In that vein, you can make a pretty good argument that Mark Zuckerberg is the most powerful person to ever walk the earth. 3.59 billion people are active on at least one of the products made by Meta, the company he founded and effectively single-handedly controls. A million views is a rounding error in his world.
By that measure, some things are really small. The most popular book of 2022 was Colleen Hoover’s It Ends With Us, which sold 2.7 million copies. (It was an excellent year for Hoover: she actually wrote 8 of the top 25 best-selling books last year.) The most popular magazine was AARP The Magazine, with a circulation of 22.7 million – though the biggest magazine that isn’t a freebie is Better Homes & Gardens, with a circulation of 7.6 million. The Wall Street Journal has the largest daily print run of a newspaper in the United States at just 697,500.
A million views is still a lot, but it’s also a lot more accessible than ever before. That’s the original promise of social media, though that promise is in jeopardy as the social media era begins to wane.
Just a few years ago, TechCrunch would light up when your app hit a million downloads or your website notched a million users. The seven-digit threshold signaled popular adoption, crossing over from the nerds to the world at large.
Like dollars and views, perception of this milestone has diverged into two paths. On one hand, a million has increasingly seemed like a cakewalk for some platforms. ChatGPT took just five days to hit that metric and another couple of months to hit 100 million users. TikTok hit a billion users two full years faster than the next speediest, WeChat. A larger population, a more connected world, and a global information network that allows for the rapid dissemination of ideas and technologies, all make this type of meteoric rise possible.

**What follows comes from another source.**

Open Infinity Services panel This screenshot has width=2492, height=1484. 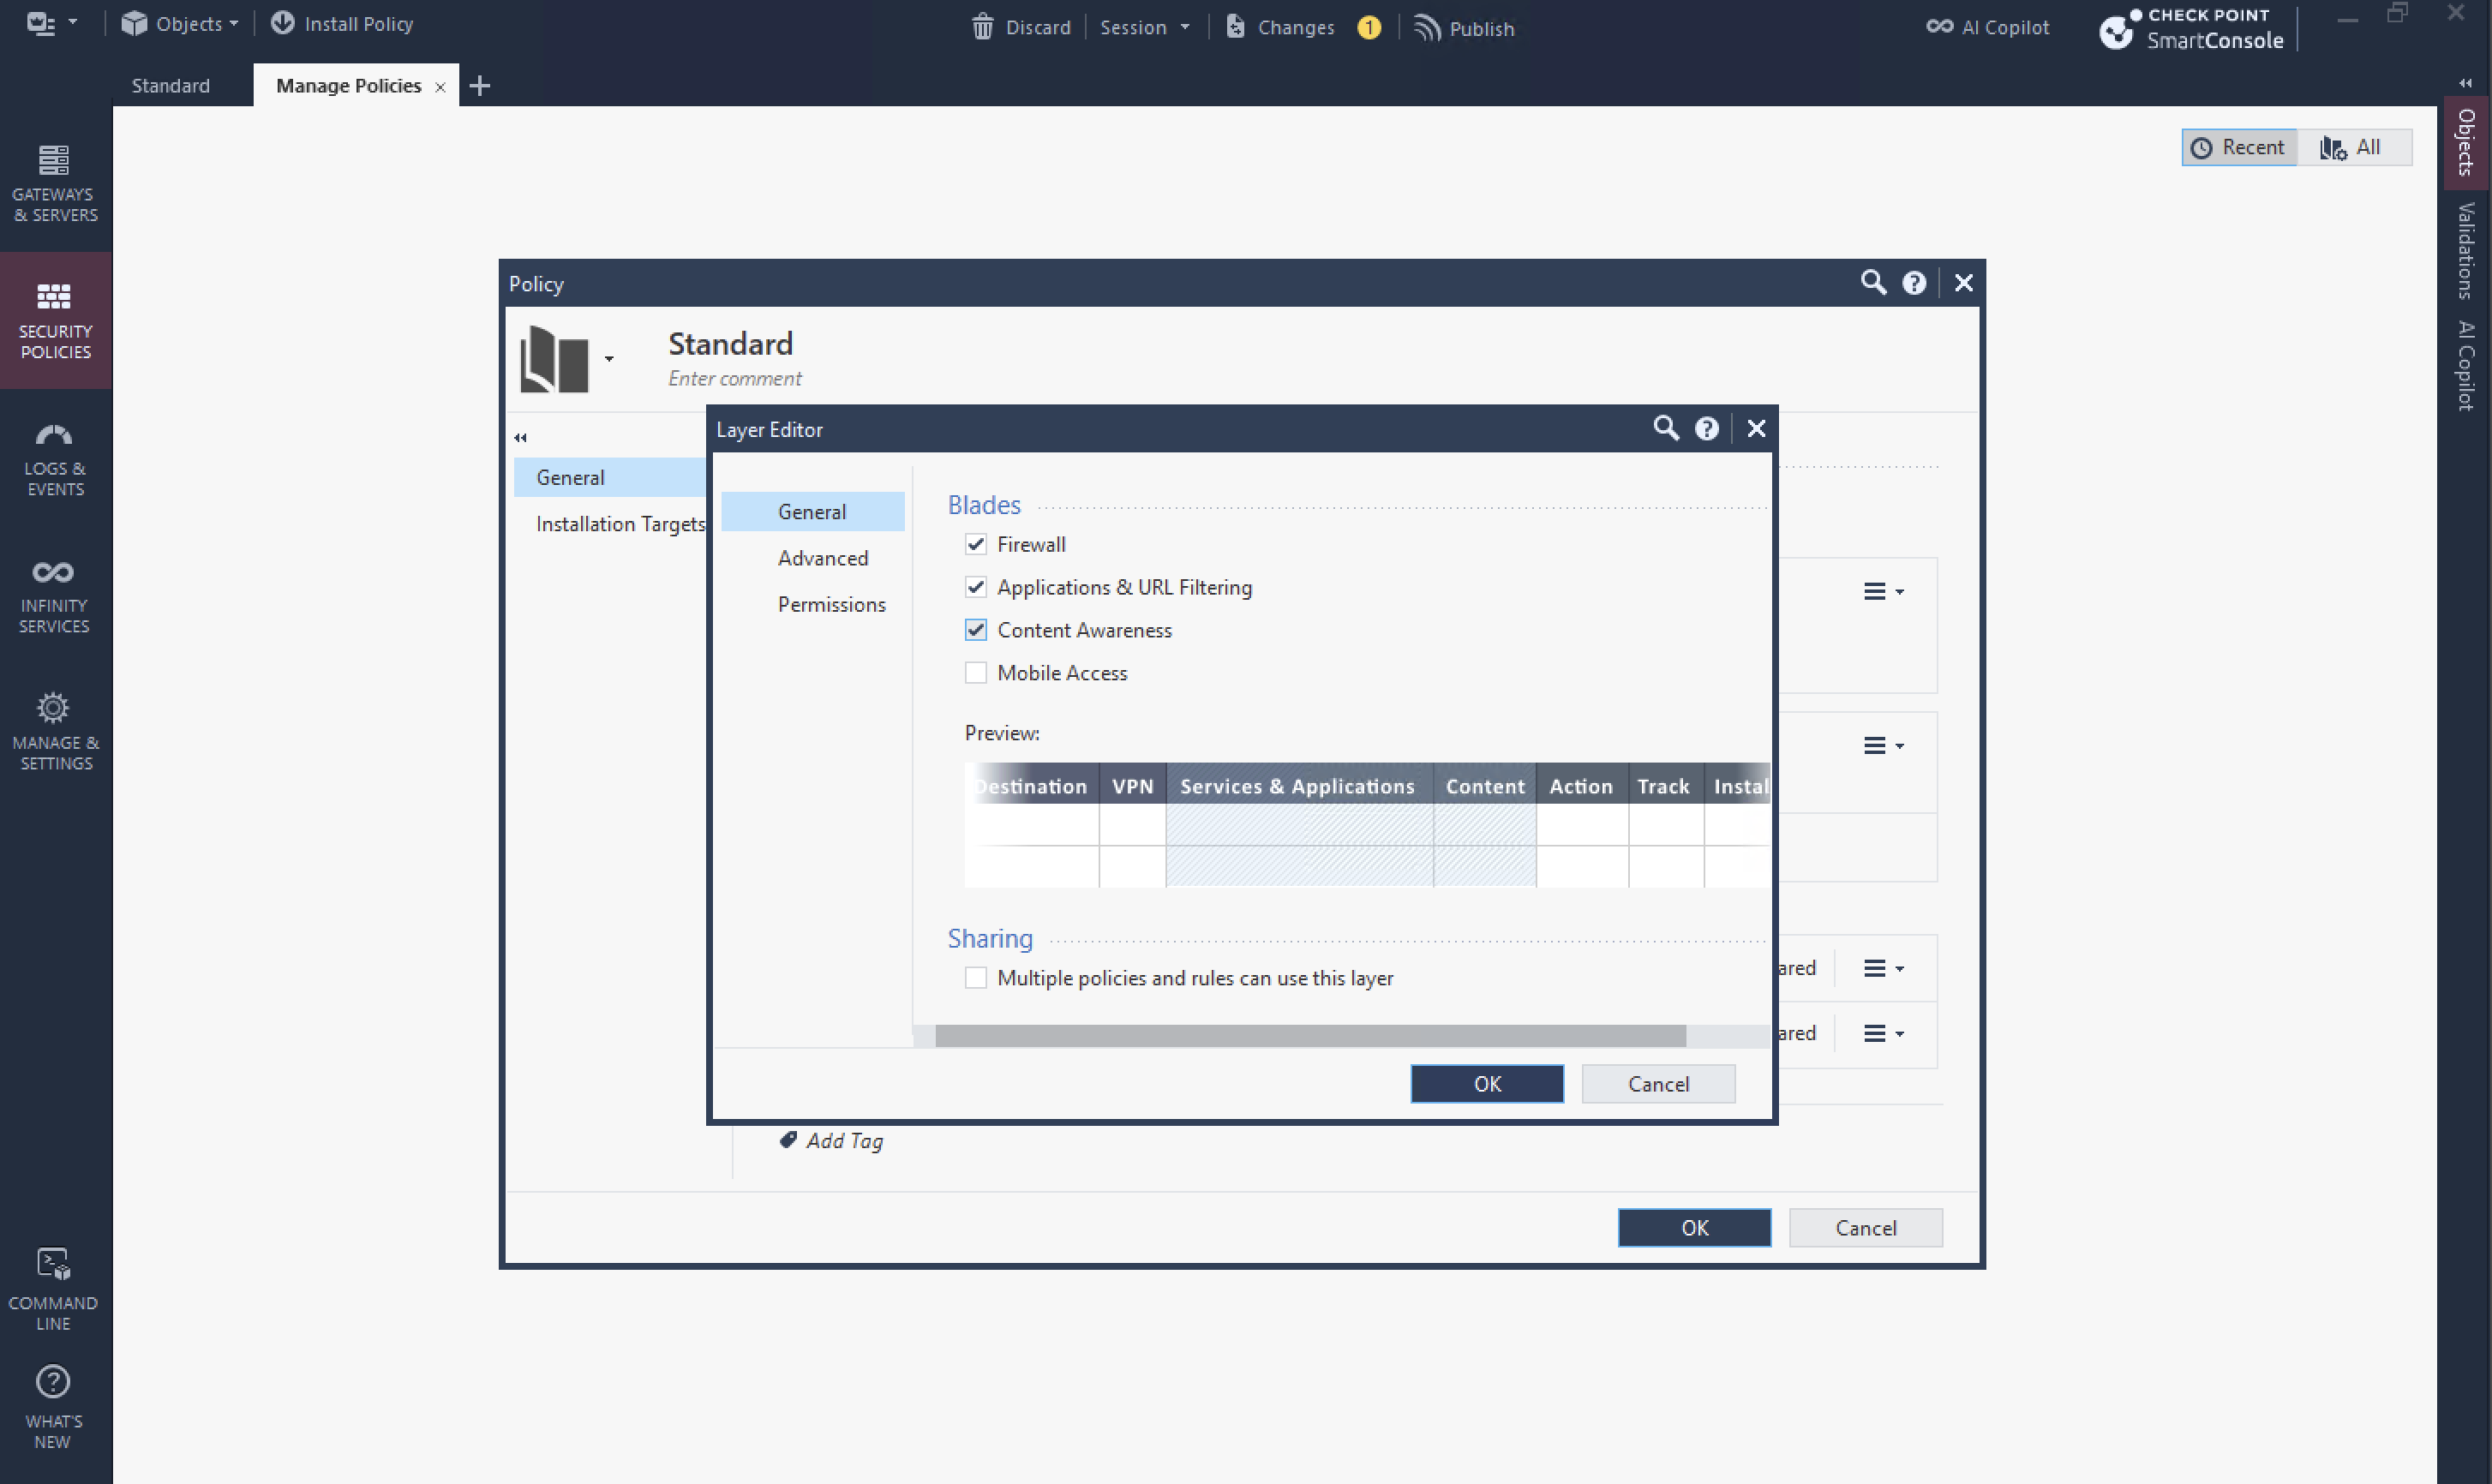55,595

On the other hand, maybe you don’t need to reach a million users? A growing trend of “solopreneurs” and bootstrapped founders are making use of high-leverage tools, like ChatGPT itself, to build profitable businesses that don’t need to scale to infinite heights. As more of the stuff we use every day becomes “as-a-service,” charging users on an as-used basis, more businesses can turn a profit at smaller user counts.
A million is a lot closer to zero than it is to a billion. Though our perception is getting thrown for a loop, as we’re living in an age with a lot more billions than we used to: more billionaires, more billions of users, more billions of impressions. There are even a few trillions in our lives, from corporate market caps to government spending bills.
It’s hard to make sense of it all. A million, in many ways, is still a lot. But across multiple dimensions, it now falls right in the in-between zone. Most of us would be very happy if a genie showed up tomorrow to grant us a million dollars, a million views, or a million users. But today, instead of being the mountaintop, all that does is give us a slightly better view of the landscape above and below.
(Let’s end with a lightning round. A million years? A long time! Roughly four times the entire existence of humans. A million miles? Not that much! The sun is 93X further away than that, and if space carried sound, it would be as loud as a rock concert. You might personally rack up a million miles if you get lucky with a few workhorse Honda Accords. A million-to-one odds? Less rare than you think! One-in-a-million things would happen about nine times a day in NYC alone. Rare things happen all the time in an infinite universe. A million species extinct? Far too many! The stakes of the dangerous game we’re playing with the climate are probably more consequential than you think.)